- _Requirements_: Write out every row below as a numbered list, with no blank lines and without the picture lines.

- _Data_:
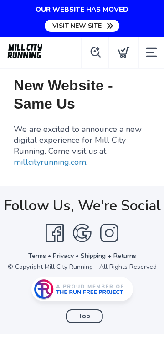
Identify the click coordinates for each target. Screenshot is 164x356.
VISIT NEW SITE (77, 25)
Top (84, 316)
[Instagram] (109, 233)
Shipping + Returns (108, 255)
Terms (37, 255)
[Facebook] (54, 233)
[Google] (82, 233)
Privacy (63, 255)
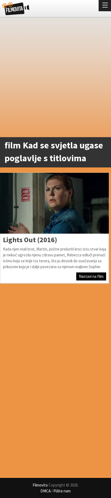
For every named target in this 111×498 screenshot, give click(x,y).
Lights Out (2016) (30, 239)
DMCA (45, 490)
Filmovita (40, 485)
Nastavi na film (91, 276)
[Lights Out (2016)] (54, 203)
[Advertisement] (55, 78)
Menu (105, 5)
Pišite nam (62, 490)
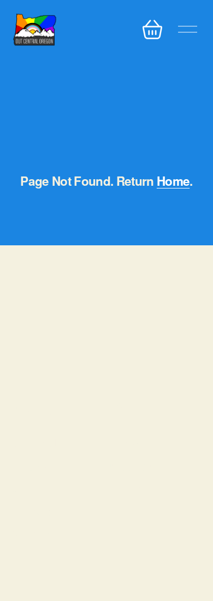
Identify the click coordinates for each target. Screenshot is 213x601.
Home (173, 181)
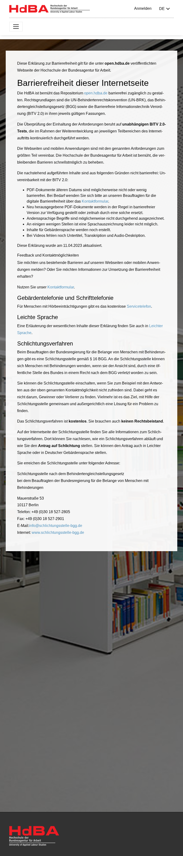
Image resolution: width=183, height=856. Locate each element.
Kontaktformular (95, 201)
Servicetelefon (139, 306)
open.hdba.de (95, 93)
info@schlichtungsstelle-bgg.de (55, 526)
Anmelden (143, 8)
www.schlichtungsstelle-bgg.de (58, 532)
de (162, 9)
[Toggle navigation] (16, 26)
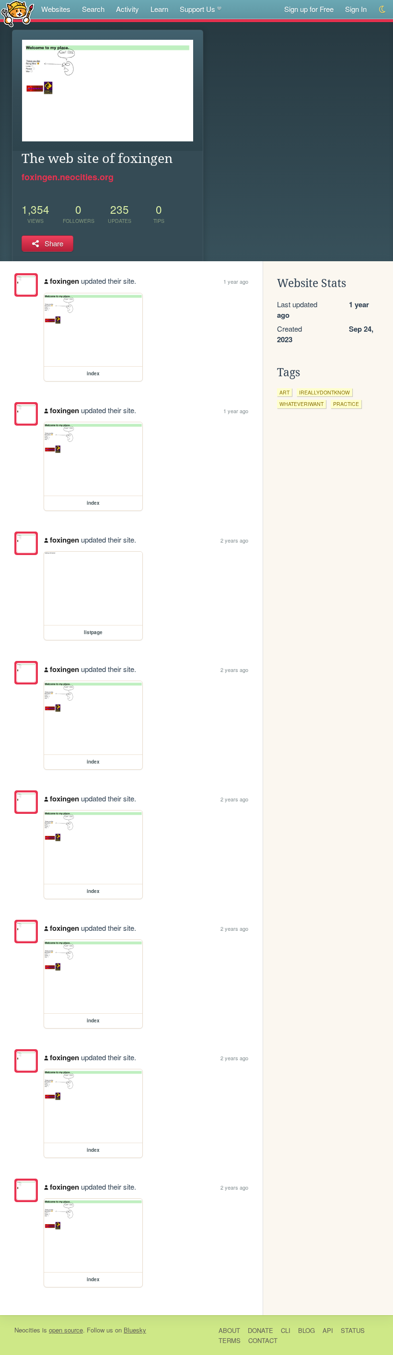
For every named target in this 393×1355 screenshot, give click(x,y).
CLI (285, 1330)
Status (353, 1330)
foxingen (64, 281)
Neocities (27, 1329)
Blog (306, 1330)
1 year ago (235, 281)
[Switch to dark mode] (382, 9)
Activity (127, 9)
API (328, 1330)
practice (346, 403)
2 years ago (234, 540)
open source (66, 1329)
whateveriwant (301, 403)
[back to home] (17, 13)
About (229, 1330)
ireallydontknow (324, 392)
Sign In (356, 9)
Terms (230, 1340)
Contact (262, 1340)
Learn (159, 9)
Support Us (197, 9)
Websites (55, 9)
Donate (260, 1330)
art (284, 392)
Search (93, 9)
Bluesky (135, 1329)
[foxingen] (26, 285)
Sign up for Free (309, 9)
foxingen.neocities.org (68, 177)
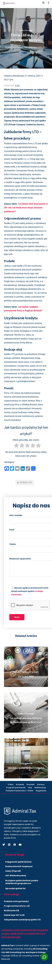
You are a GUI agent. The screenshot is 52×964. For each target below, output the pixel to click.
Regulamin (41, 790)
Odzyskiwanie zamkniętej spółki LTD (22, 919)
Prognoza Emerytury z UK (17, 906)
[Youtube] (20, 844)
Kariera (40, 784)
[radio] (16, 446)
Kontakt (31, 784)
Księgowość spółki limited (18, 861)
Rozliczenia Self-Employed (18, 866)
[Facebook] (14, 844)
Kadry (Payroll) (13, 871)
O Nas (10, 784)
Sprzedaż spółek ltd (15, 888)
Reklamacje (40, 787)
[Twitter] (3, 844)
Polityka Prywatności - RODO (19, 790)
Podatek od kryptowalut (16, 901)
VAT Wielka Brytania (15, 875)
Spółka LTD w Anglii (26, 30)
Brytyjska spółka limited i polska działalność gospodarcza (21, 882)
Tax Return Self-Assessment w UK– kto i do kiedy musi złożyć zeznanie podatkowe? (26, 208)
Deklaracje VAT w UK (14, 915)
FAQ (30, 787)
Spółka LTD (26, 482)
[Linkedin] (9, 844)
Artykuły (20, 784)
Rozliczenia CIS (11, 910)
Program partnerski (15, 787)
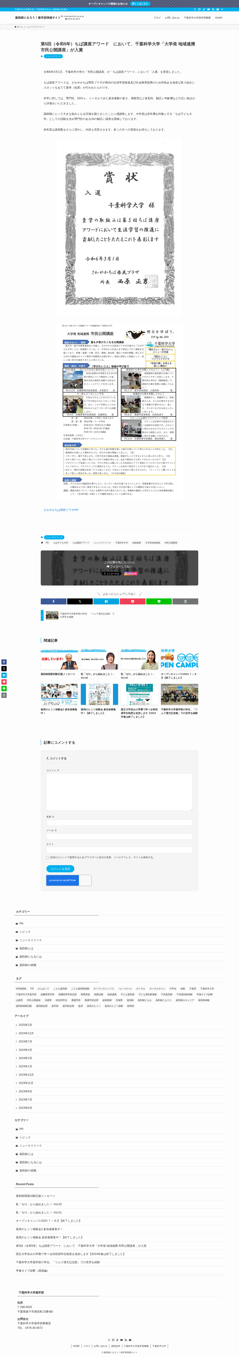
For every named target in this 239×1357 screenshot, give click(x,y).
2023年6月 (25, 1107)
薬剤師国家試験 (24, 1006)
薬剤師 (130, 1000)
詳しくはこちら (140, 3)
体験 (183, 988)
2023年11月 (26, 1083)
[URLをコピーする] (185, 601)
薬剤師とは (26, 948)
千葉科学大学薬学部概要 (136, 1346)
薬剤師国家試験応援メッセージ (35, 1195)
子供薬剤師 (166, 994)
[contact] (217, 9)
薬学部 (55, 1006)
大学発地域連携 (152, 543)
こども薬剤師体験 (80, 988)
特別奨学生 (61, 1000)
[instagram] (199, 9)
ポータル (140, 988)
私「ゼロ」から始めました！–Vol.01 (39, 1212)
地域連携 (136, 543)
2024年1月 (25, 1066)
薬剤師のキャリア (185, 1000)
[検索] (222, 9)
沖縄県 (48, 1000)
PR (47, 543)
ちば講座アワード (81, 543)
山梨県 (19, 1000)
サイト (50, 844)
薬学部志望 (68, 1006)
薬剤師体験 (204, 1000)
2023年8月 (25, 1091)
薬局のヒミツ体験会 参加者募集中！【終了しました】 (50, 1237)
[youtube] (208, 9)
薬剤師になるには (30, 956)
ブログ (86, 1346)
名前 (50, 816)
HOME (76, 1346)
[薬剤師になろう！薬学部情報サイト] (50, 17)
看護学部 (75, 1000)
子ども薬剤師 (127, 994)
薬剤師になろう (164, 1000)
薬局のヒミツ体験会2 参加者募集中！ (39, 1229)
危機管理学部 (47, 994)
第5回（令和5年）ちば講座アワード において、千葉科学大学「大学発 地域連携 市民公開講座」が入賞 (81, 1245)
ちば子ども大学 (60, 543)
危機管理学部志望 (67, 994)
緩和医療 (107, 1000)
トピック (25, 931)
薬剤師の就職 (27, 965)
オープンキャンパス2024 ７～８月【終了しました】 (49, 1220)
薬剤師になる (145, 1000)
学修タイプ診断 (205, 994)
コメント (52, 770)
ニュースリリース (53, 56)
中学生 (173, 988)
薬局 (80, 1006)
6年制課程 (21, 988)
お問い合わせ (100, 1346)
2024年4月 (25, 1049)
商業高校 (85, 994)
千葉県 (192, 988)
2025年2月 (25, 1024)
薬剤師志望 (41, 1006)
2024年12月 (26, 1033)
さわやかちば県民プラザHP (61, 509)
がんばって (43, 988)
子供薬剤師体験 (184, 994)
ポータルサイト (157, 988)
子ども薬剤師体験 (148, 994)
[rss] (213, 9)
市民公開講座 (171, 543)
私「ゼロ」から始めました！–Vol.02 (39, 1204)
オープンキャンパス (104, 988)
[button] (53, 601)
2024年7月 (25, 1041)
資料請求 (115, 1346)
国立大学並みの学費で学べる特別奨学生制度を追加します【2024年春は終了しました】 (71, 1254)
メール (51, 830)
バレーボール (125, 988)
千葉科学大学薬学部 (26, 994)
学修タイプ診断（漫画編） (33, 1270)
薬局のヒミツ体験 (114, 1006)
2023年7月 (25, 1099)
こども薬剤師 (60, 988)
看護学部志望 (91, 1000)
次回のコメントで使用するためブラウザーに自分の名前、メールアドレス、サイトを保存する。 (102, 857)
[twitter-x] (195, 9)
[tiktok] (204, 9)
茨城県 (119, 1000)
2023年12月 (26, 1074)
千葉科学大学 (121, 543)
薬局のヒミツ (94, 1006)
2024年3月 (25, 1058)
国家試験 (98, 994)
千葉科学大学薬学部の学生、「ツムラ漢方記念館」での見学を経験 (58, 1262)
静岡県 (130, 1006)
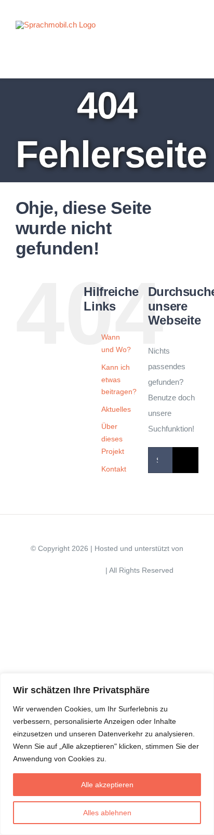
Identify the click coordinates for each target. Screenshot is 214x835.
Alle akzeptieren (107, 784)
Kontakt (113, 469)
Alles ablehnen (107, 813)
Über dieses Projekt (112, 438)
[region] (107, 754)
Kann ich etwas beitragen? (119, 379)
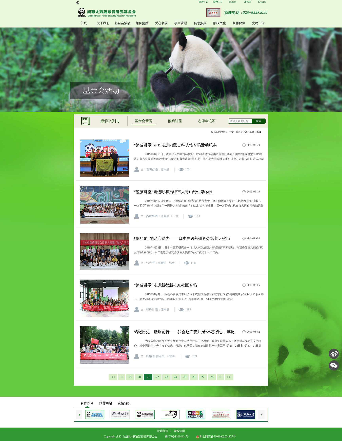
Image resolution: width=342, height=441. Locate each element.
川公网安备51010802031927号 (217, 436)
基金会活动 (122, 23)
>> (229, 377)
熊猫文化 (219, 23)
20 (139, 377)
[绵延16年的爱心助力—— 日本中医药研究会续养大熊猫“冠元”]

- _Solution to the problem_:
1. Identify the click coordinates for each target. Screenshot is 164x356.
2. VISIT NEW SITE (77, 25)
3. Top (84, 316)
4. [Instagram] (109, 233)
5. Shipping + Returns (108, 255)
6. Terms (37, 255)
7. [Facebook] (54, 233)
8. [Google] (82, 233)
9. Privacy (63, 255)
10. For every named target in this 111×498 screenshot, give click(x,y).
11. Lights Out (2016) (30, 239)
12. DMCA (45, 490)
13. Filmovita (40, 485)
14. Nastavi na film (91, 276)
15. [Lights Out (2016)] (54, 203)
16. [Advertisement] (55, 78)
17. Menu (105, 5)
18. Pišite nam (62, 490)
19. Identify the click coordinates for each target. Screenshot is 213x601.
20. Home (173, 181)
21. Image resolution: width=183, height=856. Locate each element.
22. Kontaktformular (95, 201)
23. Servicetelefon (139, 306)
24. open.hdba.de (95, 93)
25. info@schlichtungsstelle-bgg.de (55, 526)
26. Anmelden (143, 8)
27. www.schlichtungsstelle-bgg.de (58, 532)
28. de (162, 9)
29. [Toggle navigation] (16, 26)
30. For every named target in this 393×1355 screenshot, give click(x,y).
31. CLI (285, 1330)
32. Status (353, 1330)
33. foxingen (64, 281)
34. Neocities (27, 1329)
35. Blog (306, 1330)
36. 1 year ago (235, 281)
37. [Switch to dark mode] (382, 9)
38. Activity (127, 9)
39. API (328, 1330)
40. practice (346, 403)
41. 2 years ago (234, 540)
42. open source (66, 1329)
43. whateveriwant (301, 403)
44. [back to home] (17, 13)
45. About (229, 1330)
46. ireallydontknow (324, 392)
47. Sign In (356, 9)
48. Terms (230, 1340)
49. Contact (262, 1340)
50. Learn (159, 9)
51. Support Us (197, 9)
52. Websites (55, 9)
53. Donate (260, 1330)
54. art (284, 392)
55. Search (93, 9)
56. Bluesky (135, 1329)
57. [foxingen] (26, 285)
58. Sign up for Free (309, 9)
59. foxingen.neocities.org (68, 177)
60. You are a GUI agent. The screenshot is 52×964. For each target below, output the pixel to click.
61. Regulamin (41, 790)
62. Odzyskiwanie zamkniętej spółki LTD (22, 919)
63. Prognoza Emerytury z UK (17, 906)
64. [Youtube] (20, 844)
65. Kariera (40, 784)
66. [radio] (16, 446)
67. Kontakt (31, 784)
68. Księgowość spółki limited (18, 861)
69. Rozliczenia Self-Employed (18, 866)
70. [Facebook] (14, 844)
71. Kadry (Payroll) (13, 871)
72. O Nas (10, 784)
73. Sprzedaż spółek ltd (15, 888)
74. Reklamacje (40, 787)
75. [Twitter] (3, 844)
76. Polityka Prywatności - RODO (19, 790)
77. Podatek od kryptowalut (16, 901)
78. VAT Wielka Brytania (15, 875)
79. Spółka LTD w Anglii (26, 30)
80. Brytyjska spółka limited i polska działalność gospodarcza (21, 882)
81. Tax Return Self-Assessment w UK– kto i do kiedy musi złożyć zeznanie podatkowe? (26, 208)
82. Deklaracje VAT w UK (14, 915)
83. FAQ (30, 787)
84. Spółka LTD (26, 482)
85. [Linkedin] (9, 844)
86. Artykuły (20, 784)
87. Rozliczenia CIS (11, 910)
88. Program partnerski (15, 787)
89. For every named target in this 239×1357 screenshot, give click(x,y).
90. 2023年6月 (25, 1107)
91. 薬剤師国家試験 (24, 1006)
92. 薬剤師 (130, 1000)
93. 詳しくはこちら (140, 3)
94. 体験 (183, 988)
95. 2023年11月 (26, 1083)
96. [URLをコピーする] (185, 601)
97. 薬剤師とは (26, 948)
98. 千葉科学大学薬学部概要 (136, 1346)
99. 薬剤師国家試験応援メッセージ (35, 1195)
100. 子供薬剤師 (166, 994)
101. [contact] (217, 9)
102. 薬学部 (55, 1006)
103. 大学発地域連携 (152, 543)
104. こども薬剤師体験 (80, 988)
105. 特別奨学生 (61, 1000)
106. [instagram] (199, 9)
107. ポータル (140, 988)
108. 私「ゼロ」から始めました！–Vol.01 (39, 1212)
109. 地域連携 (136, 543)
110. 2024年1月 (25, 1066)
111. 薬剤師のキャリア (185, 1000)
112. [検索] (222, 9)
113. 沖縄県 (48, 1000)
114. PR (47, 543)
115. ちば講座アワード (81, 543)
116. 山梨県 (19, 1000)
117. サイト (50, 844)
118. 薬学部志望 (68, 1006)
119. 薬剤師体験 (204, 1000)
120. 2023年8月 (25, 1091)
121. 薬局のヒミツ体験会 参加者募集中！【終了しました】 (50, 1237)
122. [youtube] (208, 9)
123. 薬剤師になるには (30, 956)
124. ブログ (86, 1346)
125. 名前 (50, 816)
126. HOME (76, 1346)
127. [薬剤師になろう！薬学部情報サイト] (50, 17)
128. 看護学部 (75, 1000)
129. 子ども薬剤師 (127, 994)
130. 薬剤師になろう (164, 1000)
131. 薬局のヒミツ体験会2 参加者募集中！ (39, 1229)
132. 危機管理学部 (47, 994)
133. 第5回（令和5年）ちば講座アワード において、千葉科学大学「大学発 地域連携 市民公開講座」が入賞 (81, 1245)
134. ちば子ども大学 (60, 543)
135. 危機管理学部志望 (67, 994)
136. 緩和医療 (107, 1000)
137. トピック (25, 931)
138. 薬剤師の就職 (27, 965)
139. オープンキャンパス2024 ７～８月【終了しました】 (49, 1220)
140. 薬剤師になる (145, 1000)
141. 学修タイプ診断 (205, 994)
142. コメント (52, 770)
143. ニュースリリース (53, 56)
144. 中学生 (173, 988)
145. 薬局 (80, 1006)
146. 6年制課程 (21, 988)
147. お問い合わせ (100, 1346)
148. 2024年4月 (25, 1049)
149. 商業高校 (85, 994)
150. 千葉県 (192, 988)
151. 2025年2月 (25, 1024)
152. 薬剤師志望 (41, 1006)
153. 2024年12月 (26, 1033)
154. さわやかちば県民プラザHP (61, 509)
155. がんばって (43, 988)
156. 子供薬剤師体験 (184, 994)
157. ポータルサイト (157, 988)
158. 子ども薬剤師体験 (148, 994)
159. [rss] (213, 9)
160. 市民公開講座 (171, 543)
161. 私「ゼロ」から始めました！–Vol.02 (39, 1204)
162. オープンキャンパス (104, 988)
163. [button] (53, 601)
164. 2024年7月 (25, 1041)
165. 資料請求 (115, 1346)
166. 国立大学並みの学費で学べる特別奨学生制度を追加します【2024年春は終了しました】 (71, 1254)
167. メール (51, 830)
168. バレーボール (125, 988)
169. 千葉科学大学薬学部 (26, 994)
170. 学修タイプ診断（漫画編） (33, 1270)
171. 薬局のヒミツ体験 (114, 1006)
172. 2023年7月 (25, 1099)
173. こども薬剤師 (60, 988)
174. 看護学部志望 (91, 1000)
175. 次回のコメントで使用するためブラウザーに自分の名前、メールアドレス、サイトを保存する。 (102, 857)
176. [twitter-x] (195, 9)
177. [tiktok] (204, 9)
178. 茨城県 (119, 1000)
179. 2023年12月 (26, 1074)
180. 千葉科学大学 (121, 543)
181. 薬局のヒミツ (94, 1006)
182. 2024年3月 (25, 1058)
183. 国家試験 (98, 994)
184. 千葉科学大学薬学部の学生、「ツムラ漢方記念館」での見学を経験 (58, 1262)
185. 静岡県 (130, 1006)
186. Identify the click coordinates for each target. Screenshot is 214x835.
187. Alle akzeptieren (107, 784)
188. Kontakt (113, 469)
189. Alles ablehnen (107, 813)
190. Über dieses Projekt (112, 438)
191. [region] (107, 754)
192. Kann ich etwas beitragen? (119, 379)
193. Image resolution: width=342, height=441. Locate each element.
194. 川公网安备51010802031927号 (217, 436)
195. 基金会活动 (122, 23)
196. >> (229, 377)
197. 熊猫文化 (219, 23)
198. 20 (139, 377)
199. [绵延16年的爱心助力—— 日本中医药研究会续养大熊猫“冠元”]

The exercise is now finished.